Being an NFL kicker is a stressful job. At any moment in a game, your name can be called upon and a mere inch can be the difference-maker between being the hero or villain.
The art of trying to sneak a football through the upright from 50 yards away with the clock winding down, the game on the line and the crowd in your ear isn't for everyone. But Redskins kicker Dustin Hopkins has made a career out of these situations, constantly succeeding in the high-pressure moments.
The key? Staying in the same mindset no matter what is going on.
Take for example the classic last-minute kick. While it is just another attempt, potentially similar to or closer than one made earlier in the game, it comes with different implications. The moment becomes hectic as teams work to beat the clock and get down the field. When the kicker steps on the field, he'll decide whether his team goes home winners or losers. At that moment, things can get overwhelming.

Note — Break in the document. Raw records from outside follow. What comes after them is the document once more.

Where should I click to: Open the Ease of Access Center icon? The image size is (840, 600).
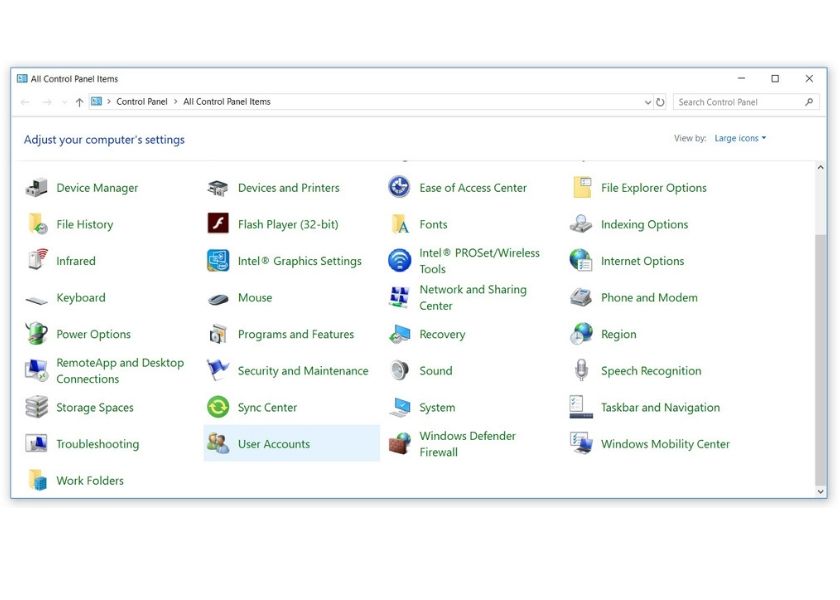(x=399, y=188)
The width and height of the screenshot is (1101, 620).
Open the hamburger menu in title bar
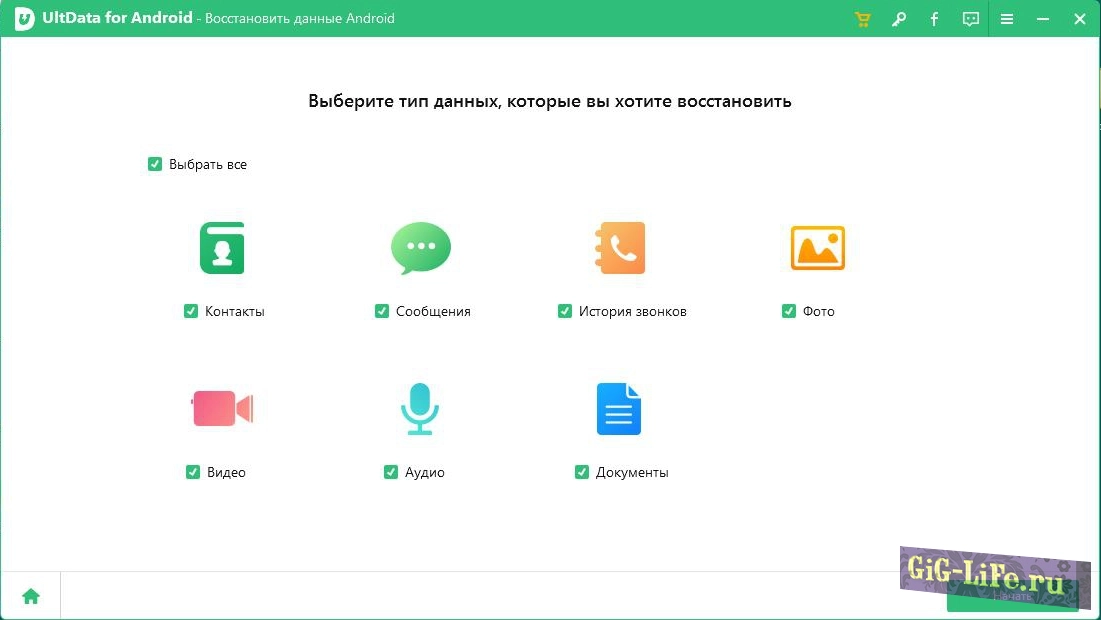1007,19

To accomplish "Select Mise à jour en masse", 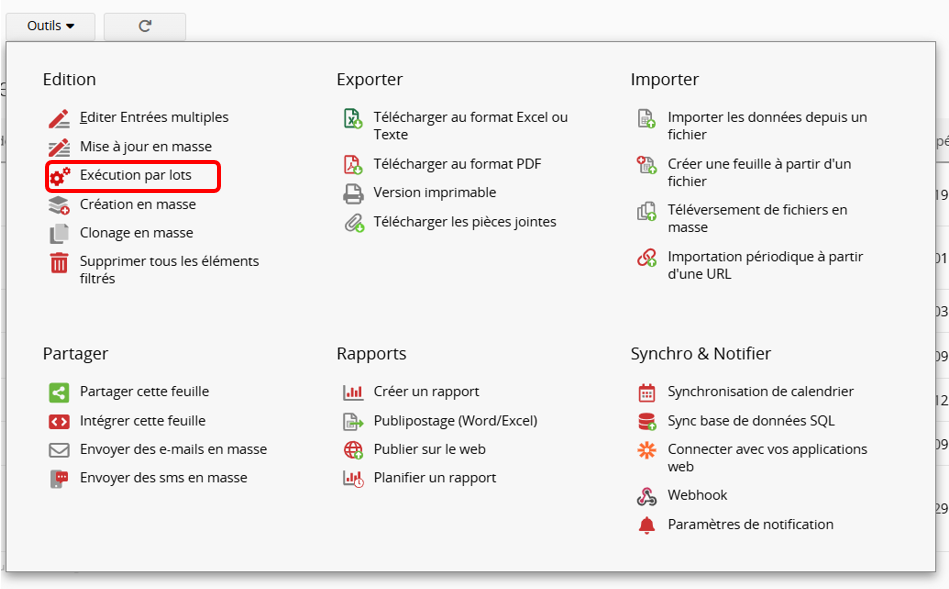I will (146, 146).
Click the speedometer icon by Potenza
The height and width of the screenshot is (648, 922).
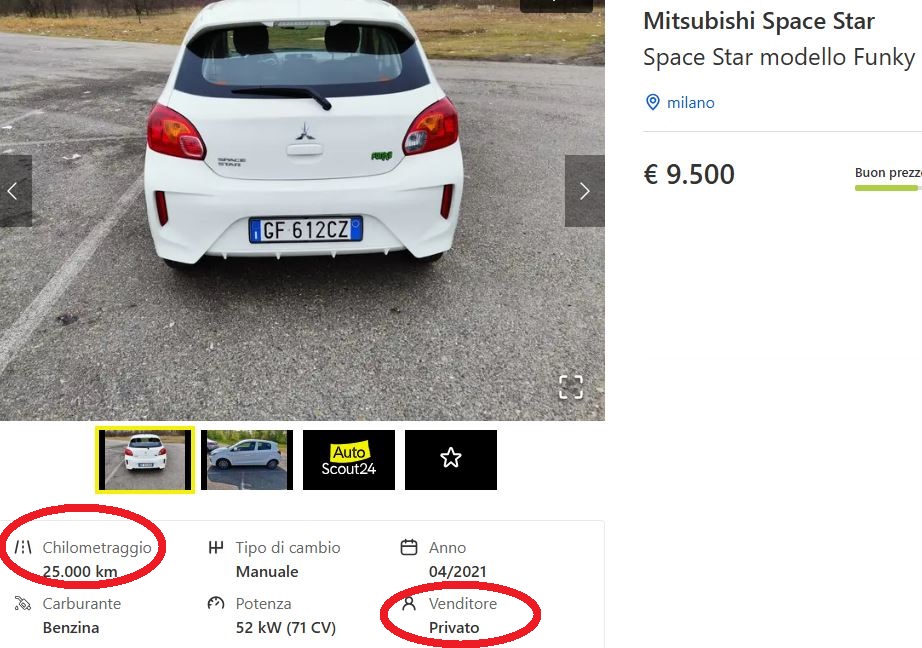click(x=216, y=603)
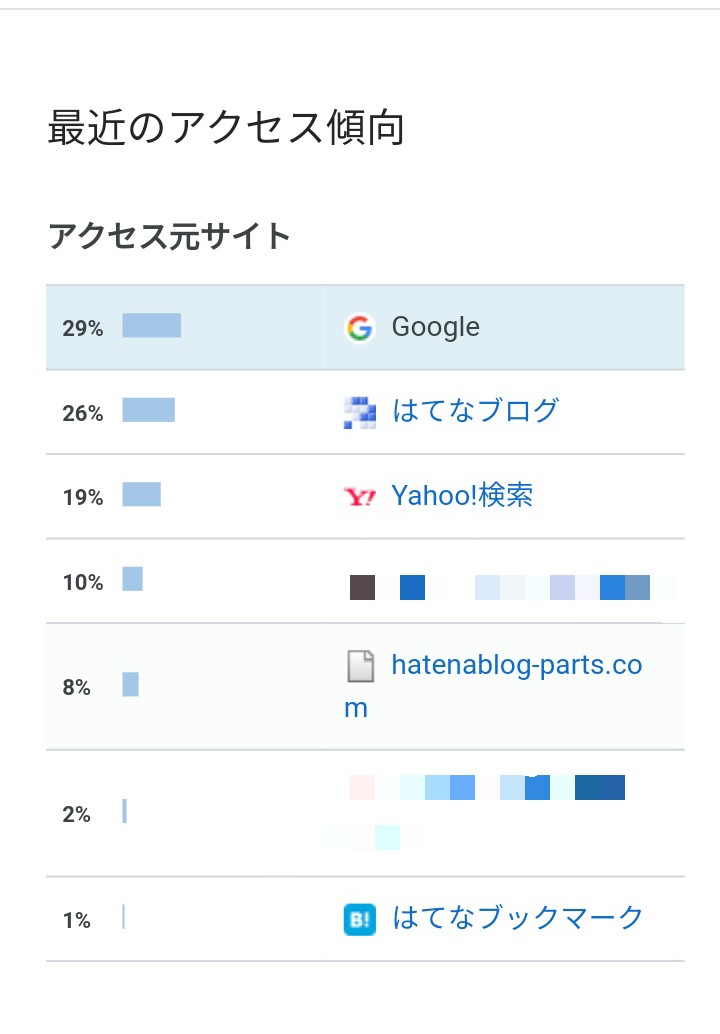
Task: Click the 29% access bar
Action: tap(152, 326)
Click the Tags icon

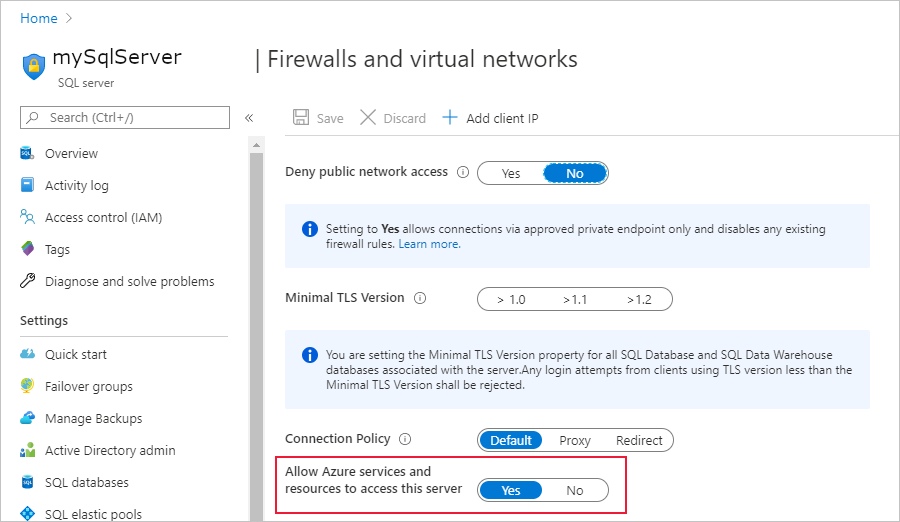coord(27,249)
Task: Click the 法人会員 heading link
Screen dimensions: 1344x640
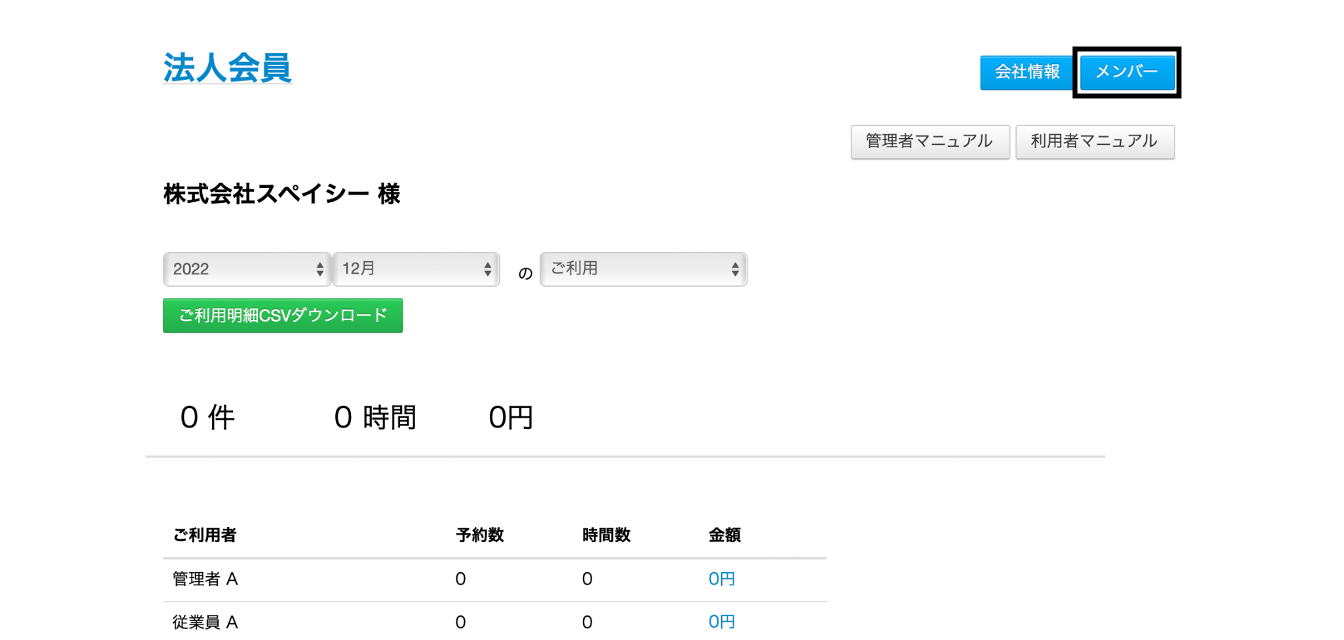Action: point(227,68)
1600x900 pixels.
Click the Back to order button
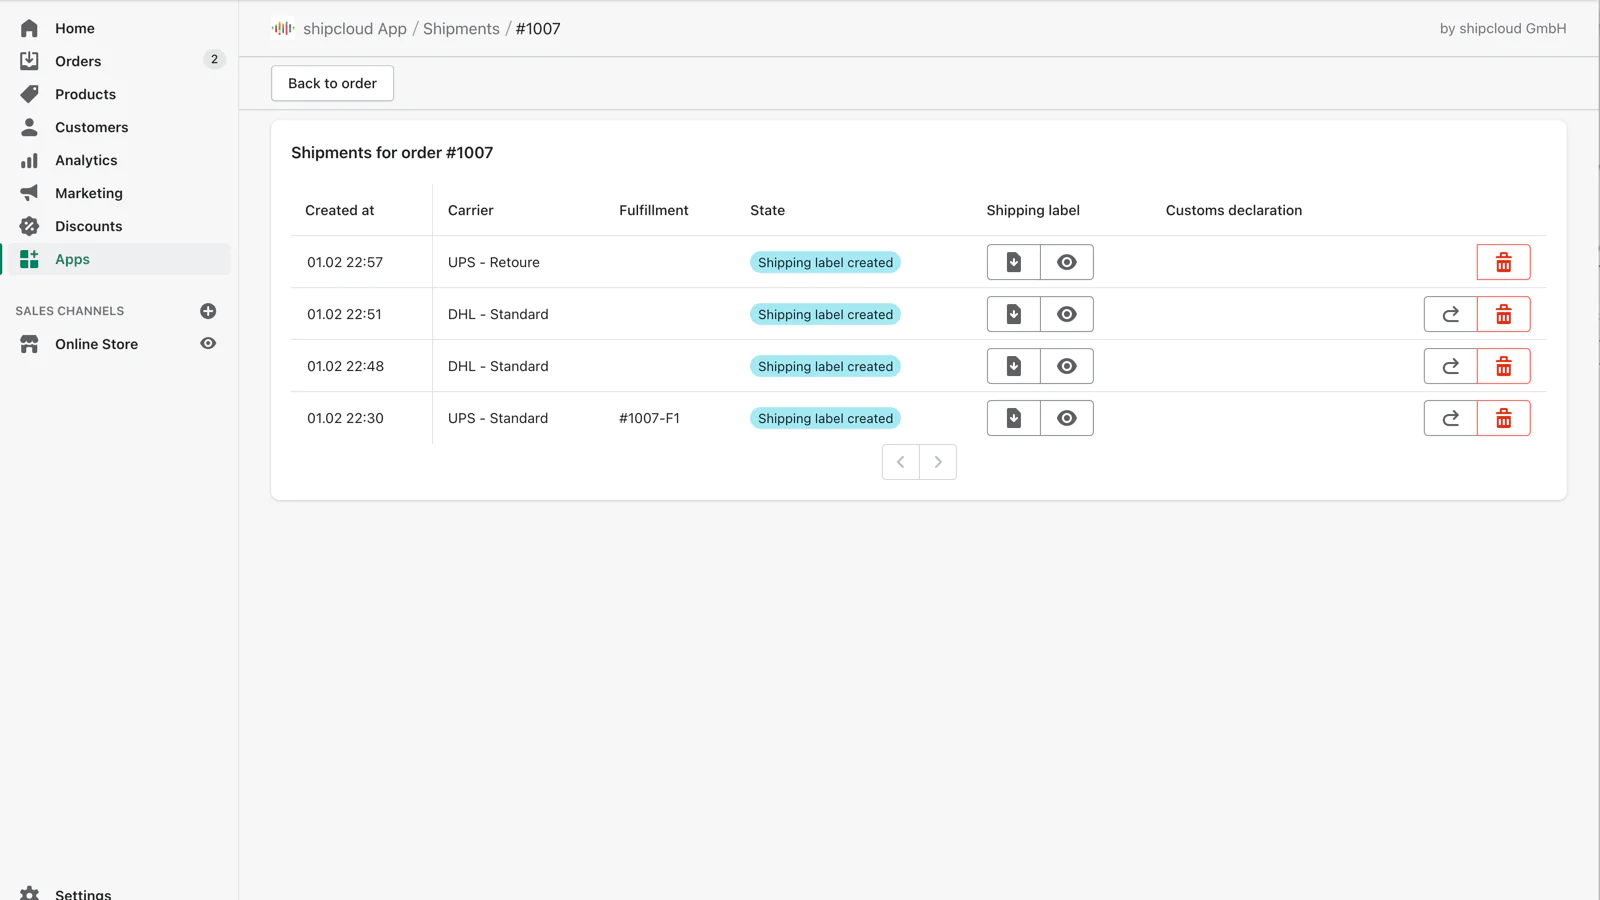point(332,83)
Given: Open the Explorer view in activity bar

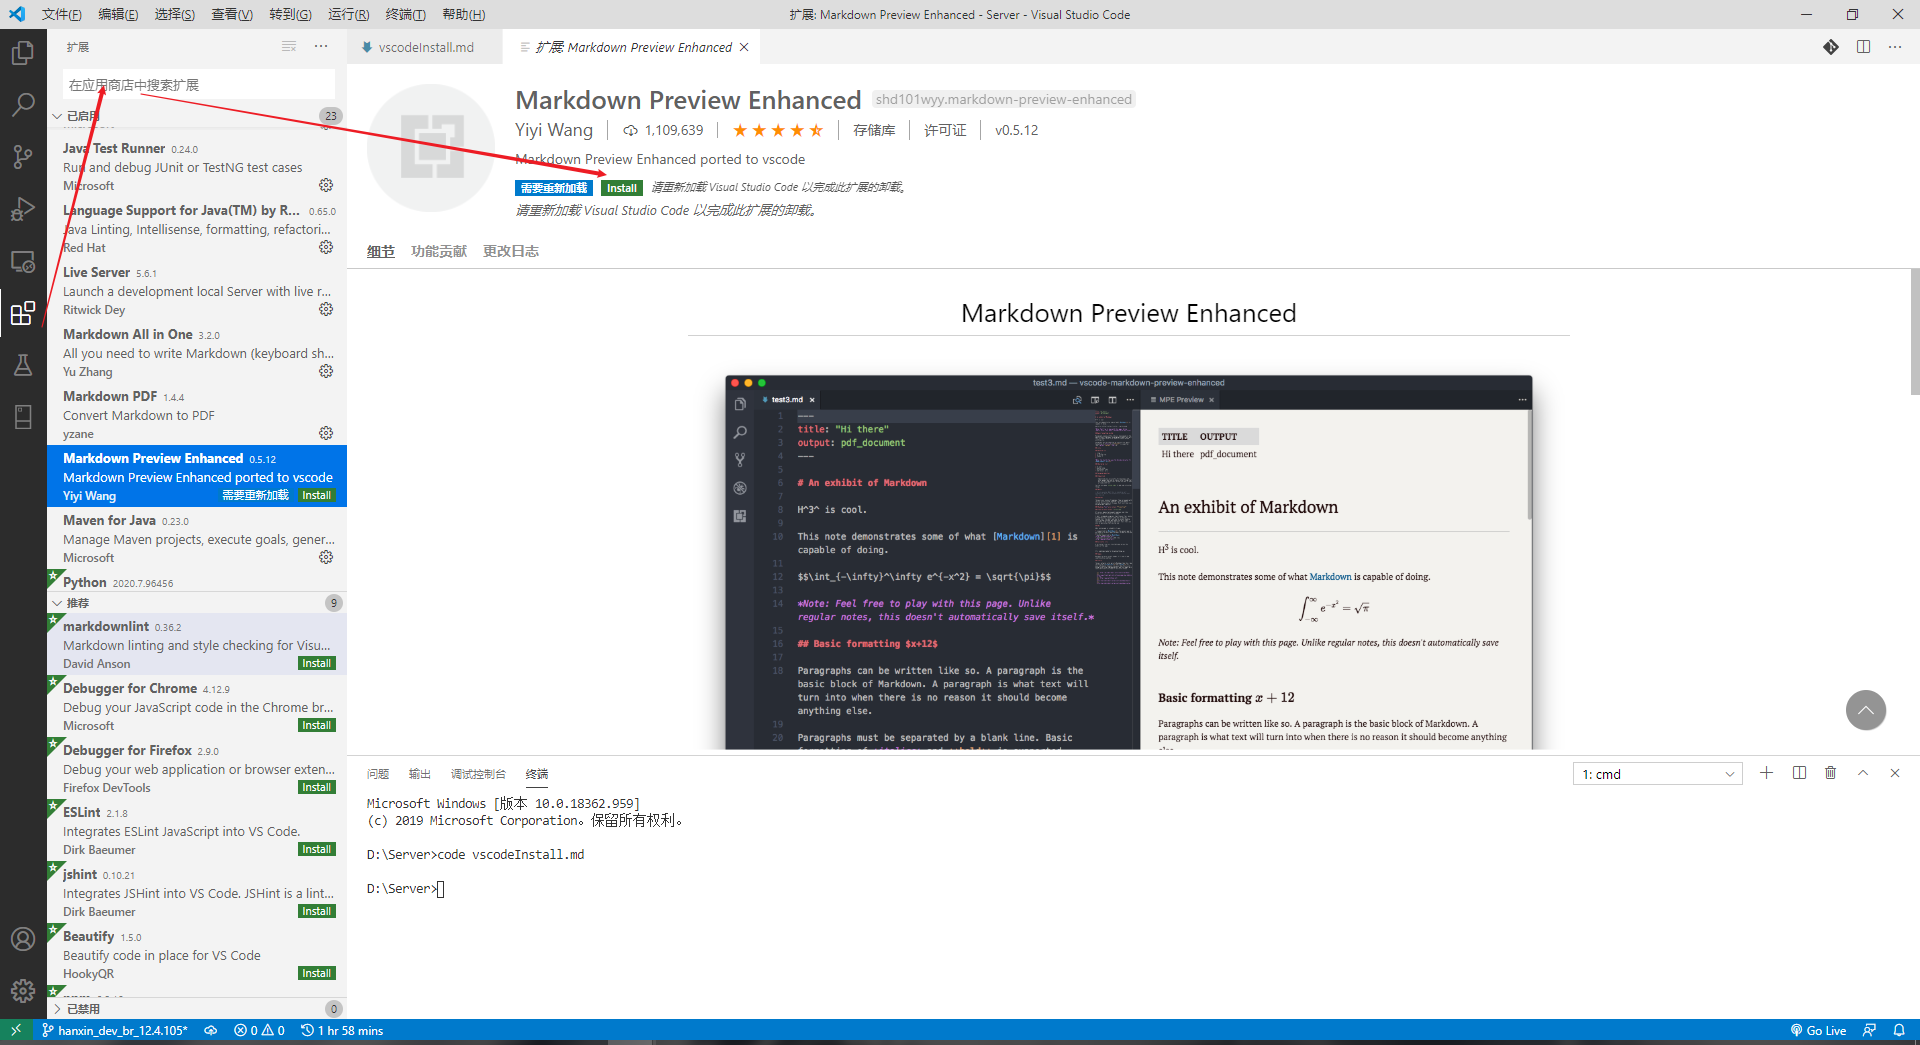Looking at the screenshot, I should tap(22, 52).
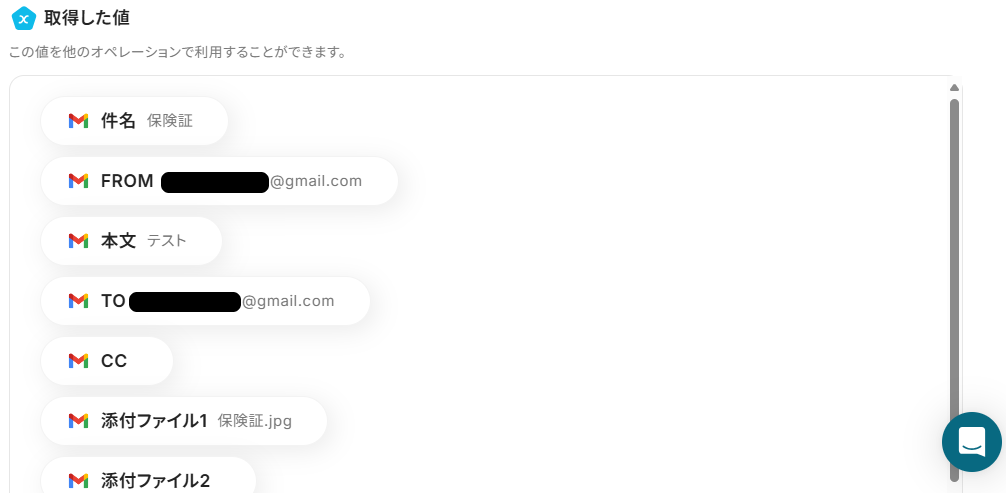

Hopkins, however, sees it as just another kick.
"I don't treat it any different as far as any kick throughout the game," Hopkins said. "I'm not thinking any of those things, good or bad. I'm just trying to stay focused on the moment on hand and doing the same mental cues that typically make the kick successful."
For him, that starts with determining the potential distance of his kick. Throughout the game, Hopkins and his team will take note of how conditions such as wind are impacting the trajectory of kicks. From there, the team sets out to put him in an ideal situation based on the flow of the game.
In these types of games, Hopkins isn't preparing for one specific kick from one specific distance. While analytics and time play a role, anything goes when the game is on the line. As Hopkins explains, the goal may be to attempt a 53-yard try on a day where the wind is causing problems, but a 62-yard field if necessary. So, it's all about sticking with the routine and being prepared to adjust.
After the distance is figured out, Hopkins must then deal with the fateful 'icing' of the kicker, in which the opposing team may call a timeout prior to the kick to try and throw off his rhythm. Though potentially frustrating, Hopkins doesn't let a timeout alter his flow.
"I do a couple dry runs, try to visualize the kick on my own," Hopkins said when describing what he does during the timeout. "Then I just try to recreate the same routine to the ball that any other normal kick would be when I just run on with no timeout or anything."
When it's finally time to attempt the kick, there aren't any worries of the outcome going through Hopkins' head. He just focuses on the movements needed to send it through the upright, and lets his body do the rest. And whether the kick ends positively or negatively, Hopkins carries with him some perspective to show just how calm he remains even while performing a highly stressful job.
When he walks off the field, he's not the hero or scapegoat to his young son, he's just dad.
"The way he looks at me, or we interact, doesn't change at all based on how I did," Hopkins said. "So having that to go home to is another aspect of keeping me grounded."